JPモルガンのジェイミー・ダイモンCEOが、米経済に極めて強気なシナリオを示しながら、同時にいくつかリスク・シナリオを呈示している。
過剰貯蓄・新たな刺激策による貯蓄・莫大な財政赤字による支出・QE強化・新たに提案されるであろうインフラ法案・ワクチン接種の成功・パンデミック終了にかかわる熱狂により、米経済が好況を迎えるであろうことはほとんど疑いの余地がない。
すべての支出は2023年まで続くと見込まれることから、この好況は容易に2023年まで継続するだろう。
ダイモン氏が株主宛て書簡で、米国が少なくとも2023年まで好景気を継続すると強く予想した。
そう考える材料をいくつか挙げている:
- 金融・財政政策: リーマン危機後をはるかに上回る規模。
第二次大戦時の財政赤字はこの2年より大きなペースだったが、戦費であったため持続的インフレとはならなかった。

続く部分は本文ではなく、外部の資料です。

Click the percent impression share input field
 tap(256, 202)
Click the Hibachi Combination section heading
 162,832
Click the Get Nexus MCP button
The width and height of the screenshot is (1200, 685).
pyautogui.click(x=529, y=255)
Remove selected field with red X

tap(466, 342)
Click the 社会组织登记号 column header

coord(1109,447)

(今回は国内の消費などに多く使われると言いたのだろう。) - レバレッジ: サブプライム/リーマン危機前と比べ消費者・企業・金融機関・投資家のバランスシートは改善。
- 株式バリュエーション: かなりの高水準だが、数年の好景気で正当化されうる。
過剰流動性も高バリュエーションを支える材料になりうる。
一方でダイモン氏は、予想する「好況シナリオ」を前提とすれば、現状の債券価格を正当化するのが難しいという。
2つの理由を挙げている:
- 財政赤字の結果、大量の米国債が発行されるが、消化には外国投資家の買いが必要。
- 持続的なインフレが発生する可能性。
こうした心配材料が顕在化しない「ゴルディロックス」もありうるとダイモン氏は言う。
一方で不幸なシナリオも2つ呈示する:
- コロナ変異種により経済・市場が打撃を受け金利が低下。
- インフレの上昇が予想より速く、FRBが利上げを迫られる。
ダイモン氏は、政府に対して(インフラなど)財政支出における高い規律を求めている。
大規模な支出が必要なことには同意せざるをえないにしても、結果として進む政府財政の悪化には心安からぬところがあるのだろう。
これは、皆が恐れる、予想より早いFRB利上げをさらに過酷なものにしうる。
刺激策の多くは、経済がかなり良い時にまさに打たれることになるかもしれない。・・・
インフレになる場合、財政・金融政策が逆方向を向くかもしれない。
ポール・ボルカーが土曜の夜、効果的に200 bp利上げしたのを覚えている。
またこの場合、米債務の利払費が急激に上昇し、状況が少し悪化する。
金利急騰が経済の過熱を打ち消すのは典型的な景気後退の原因だ。
もう1つの悪い点: この場合、米財政赤字がすでに高水準の中で景気後退入りすることになる。